Ézéchiel 33. 1-21 Pour lire le texte, cliquez sur la Bible dans la colonne de droite : Lisez la Bible sur Internet
1. Le veilleur et son message
La prophétie du chapitre 33 résume le message du prophète dans la première partie du livre.
Les v. 1-9 reprennent presque dans les mêmes termes la thématique du ch 3.16-21 : Dieu a donné à Ézéchiel l’ordre d’être un veilleur
Les v. 10-20 rappellent de même l’enseignement du ch 18:1- 32 : le sermon d’Ézéchiel sur la responsabilité et la repentance
Dieu ordonne à Ézéchiel de s’adresser à ses contemporains
Fils d’homme // homme, parle aux gens de ton peuple, à tes compatriotes.
Il attire l’attention de l’auditeur, du lecteur, par un énoncé théorique sur les responsabilités d’un guetteur, d’une sentinelle avec les expressions « supposez, … si »
« Supposez, telle ou telle situation, une attaque ennemie par exemple
Si un homme donne l’alarme au son du cor. Le veilleur, le guetteur, la sentinelle fait son devoir.
Que ceux qui entendent l’alerte agissent en conséquence : se mettre à l’abri, fuir ou prendre toute décision qui sauve leur vie et celle des autres.
Si on ne fait rien, on ne pourra s’en prendre qu’à soi-même.

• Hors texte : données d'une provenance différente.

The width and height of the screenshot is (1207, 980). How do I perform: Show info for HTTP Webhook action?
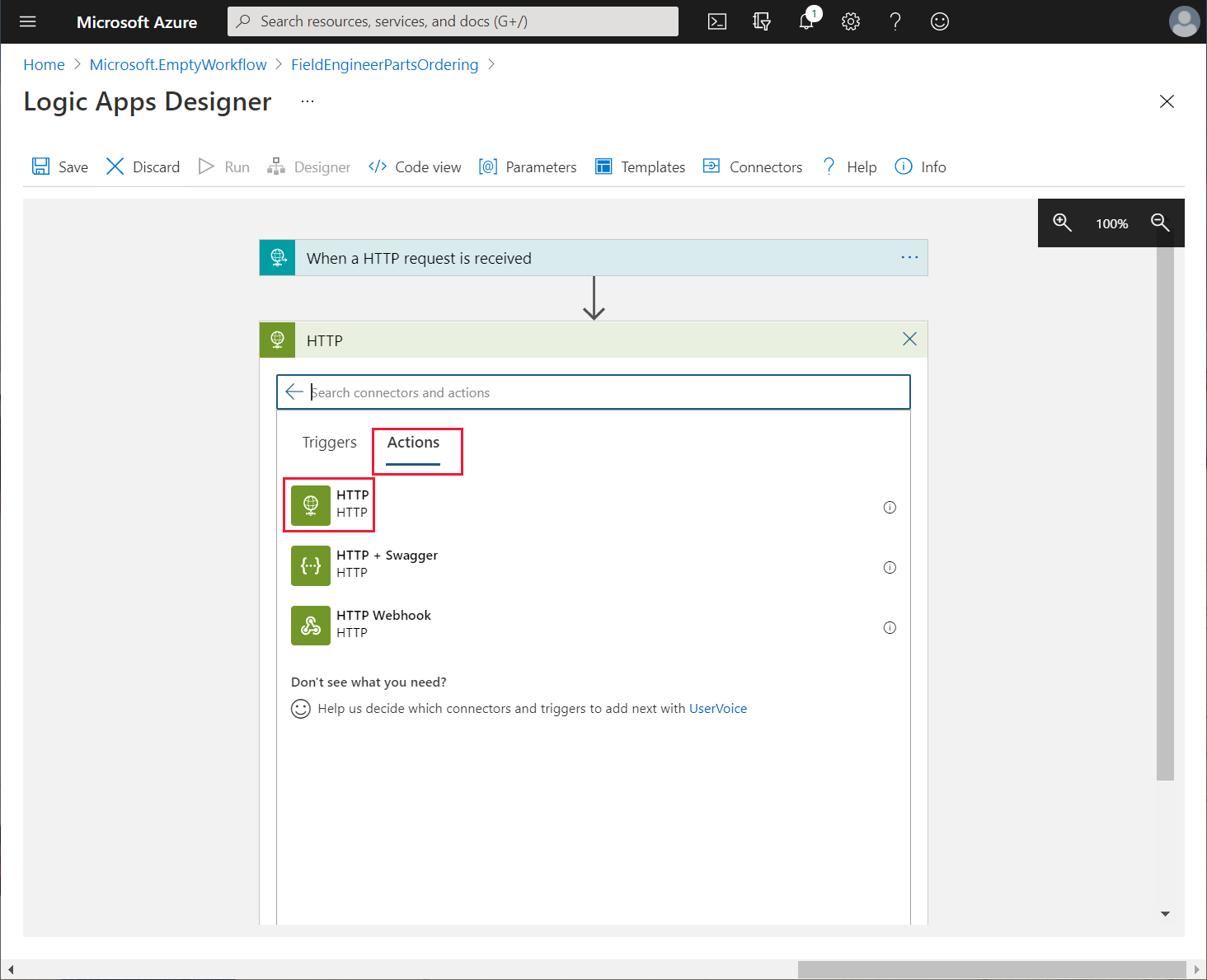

Mais si le veilleur ne donne pas l’alarme, ne sonne pas de la trompette, ne fait pas son devoir, c’est lui le responsable des malheurs qui suivront.
Si, en temps de guerre, la sentinelle désignée par les autorités de la ville voit l’ennemi s’approcher, s’il avertit les habitants par le son du cor, et que les habitants ne prennent pas les mesures appropriées, ils sont les seuls responsables des conséquences (probablement fatales).
Si, en revanche, la sentinelle n’avertit pas, elle est responsable des conséquences.
Un groupe d’experts en sismographie a détecté une activité inhabituelle dans des plaques sous marines. Il y a risque de tremblement de terre, de tsunami. Leur rôle est d’avertir les autorités des pays concernés pour qu’elles prennent les mesures indispensables et les transmettent. Le rôle des habitants, c’est de se conformer aux ordres communiqués pour sauver leur vie.
On a toutes sortes d’exemples de ce type, du plus spectaculaire au plus banal. On nous a appris des attitudes, des gestes parfois simples, habituels qui préservent la santé ou la vie. Le panneau stop, c’est le guetteur qui avertit : arrête-toi et regarde avant de traverser.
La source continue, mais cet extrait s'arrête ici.